As a marketer, I can build targeted audiences and draw interested readers to books through advertising, branding, and public relations strategies. But my power ends where yours as the author begins.
No matter what, I cannot make a reader buy your book.
It’s like the old saying, “You can lead a horse to water, but you can’t make him drink,” only in our case, the horse is looking for a book instead of a trough.
What I can do is help you understand the path a reader takes before making that decision, because armed with a little knowledge and strategy, authors can influence more of that journey than they may realize.
For indie authors, that influence may be direct: cover design, title, subtitle, back cover copy, metadata, pricing, formats, retailer descriptions, and launch strategy.
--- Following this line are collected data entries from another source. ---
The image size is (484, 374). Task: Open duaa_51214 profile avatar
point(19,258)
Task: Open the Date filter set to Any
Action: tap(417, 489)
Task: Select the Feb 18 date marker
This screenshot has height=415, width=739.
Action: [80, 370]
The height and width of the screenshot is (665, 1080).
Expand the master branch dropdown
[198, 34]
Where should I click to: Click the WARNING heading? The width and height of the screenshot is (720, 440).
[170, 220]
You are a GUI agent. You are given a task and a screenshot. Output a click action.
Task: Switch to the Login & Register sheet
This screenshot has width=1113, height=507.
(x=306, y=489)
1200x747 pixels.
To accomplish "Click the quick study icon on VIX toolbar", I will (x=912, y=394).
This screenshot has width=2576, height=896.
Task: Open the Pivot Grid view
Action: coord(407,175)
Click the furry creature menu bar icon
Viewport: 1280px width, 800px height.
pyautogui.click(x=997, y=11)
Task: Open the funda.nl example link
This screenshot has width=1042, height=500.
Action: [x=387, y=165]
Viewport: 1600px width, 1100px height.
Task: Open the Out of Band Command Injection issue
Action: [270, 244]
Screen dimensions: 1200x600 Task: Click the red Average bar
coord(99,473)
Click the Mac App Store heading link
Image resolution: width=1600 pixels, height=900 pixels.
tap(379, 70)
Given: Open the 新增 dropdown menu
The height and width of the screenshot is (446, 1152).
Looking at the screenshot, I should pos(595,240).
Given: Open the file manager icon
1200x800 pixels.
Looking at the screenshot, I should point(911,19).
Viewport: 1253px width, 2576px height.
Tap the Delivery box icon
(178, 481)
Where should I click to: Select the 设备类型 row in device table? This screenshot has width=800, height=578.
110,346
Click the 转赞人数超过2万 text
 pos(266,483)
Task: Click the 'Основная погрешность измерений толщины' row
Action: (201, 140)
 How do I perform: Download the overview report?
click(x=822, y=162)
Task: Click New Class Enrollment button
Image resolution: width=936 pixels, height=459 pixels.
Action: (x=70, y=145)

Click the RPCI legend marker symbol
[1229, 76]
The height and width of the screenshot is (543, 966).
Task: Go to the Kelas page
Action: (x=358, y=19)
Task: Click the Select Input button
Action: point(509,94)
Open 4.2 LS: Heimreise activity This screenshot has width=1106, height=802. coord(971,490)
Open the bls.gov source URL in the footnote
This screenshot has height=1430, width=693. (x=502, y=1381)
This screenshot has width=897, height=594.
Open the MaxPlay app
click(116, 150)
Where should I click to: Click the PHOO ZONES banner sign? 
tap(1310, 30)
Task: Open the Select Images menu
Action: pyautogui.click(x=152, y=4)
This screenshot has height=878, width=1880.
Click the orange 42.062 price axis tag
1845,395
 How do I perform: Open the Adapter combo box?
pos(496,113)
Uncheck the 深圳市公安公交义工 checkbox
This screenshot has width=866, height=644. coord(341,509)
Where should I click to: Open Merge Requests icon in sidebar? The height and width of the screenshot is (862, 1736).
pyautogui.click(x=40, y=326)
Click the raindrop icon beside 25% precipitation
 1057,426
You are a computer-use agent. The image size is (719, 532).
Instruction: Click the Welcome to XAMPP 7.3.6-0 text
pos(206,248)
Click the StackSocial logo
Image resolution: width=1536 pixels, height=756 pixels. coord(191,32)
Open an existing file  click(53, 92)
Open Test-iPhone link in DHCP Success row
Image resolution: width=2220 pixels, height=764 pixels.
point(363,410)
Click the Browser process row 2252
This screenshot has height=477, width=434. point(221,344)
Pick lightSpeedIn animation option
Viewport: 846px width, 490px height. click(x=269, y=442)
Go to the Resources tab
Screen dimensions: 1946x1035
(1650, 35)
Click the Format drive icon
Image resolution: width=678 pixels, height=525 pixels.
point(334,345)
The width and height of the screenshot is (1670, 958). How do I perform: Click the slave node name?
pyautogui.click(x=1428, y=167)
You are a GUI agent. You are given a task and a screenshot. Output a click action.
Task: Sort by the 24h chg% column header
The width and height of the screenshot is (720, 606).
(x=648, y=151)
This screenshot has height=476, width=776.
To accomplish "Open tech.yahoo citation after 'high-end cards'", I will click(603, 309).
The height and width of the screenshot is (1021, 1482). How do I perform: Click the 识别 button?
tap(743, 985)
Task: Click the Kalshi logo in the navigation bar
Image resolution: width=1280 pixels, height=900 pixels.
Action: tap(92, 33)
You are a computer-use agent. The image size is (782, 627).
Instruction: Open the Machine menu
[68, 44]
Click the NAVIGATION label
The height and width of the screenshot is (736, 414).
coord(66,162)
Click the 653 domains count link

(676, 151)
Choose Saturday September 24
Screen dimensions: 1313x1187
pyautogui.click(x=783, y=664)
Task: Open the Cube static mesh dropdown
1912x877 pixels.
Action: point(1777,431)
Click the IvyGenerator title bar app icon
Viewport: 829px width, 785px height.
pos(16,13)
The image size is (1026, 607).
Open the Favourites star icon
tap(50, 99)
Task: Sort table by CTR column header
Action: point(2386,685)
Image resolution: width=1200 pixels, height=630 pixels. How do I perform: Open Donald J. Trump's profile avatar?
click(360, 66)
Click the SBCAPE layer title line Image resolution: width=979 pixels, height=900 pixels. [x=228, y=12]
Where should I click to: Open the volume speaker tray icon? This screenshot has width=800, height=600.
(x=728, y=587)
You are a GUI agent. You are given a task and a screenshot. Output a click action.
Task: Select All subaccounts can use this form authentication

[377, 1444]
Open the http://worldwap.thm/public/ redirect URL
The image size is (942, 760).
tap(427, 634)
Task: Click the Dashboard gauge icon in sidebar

For traditionally published authors, the process may involve more departments and fewer final decisions, but understanding the reader’s path still matters. It helps authors ask better questions, advocate for the book more effectively, and see how craft, packaging, and marketing work together.
The Reader’s UX
Long before a reader clicks “buy,” carries a book to the register, or downloads it, they are moving through a series of small decisions. Each one either builds confidence or creates hesitation as they pick up the book, turn it over, look inside and either validate or object to a buying decision.
Together, these moments create the reader’s path to yes, or to borrow from the language of design, the reader’s UX: their experience of your book before they have truly begun reading it.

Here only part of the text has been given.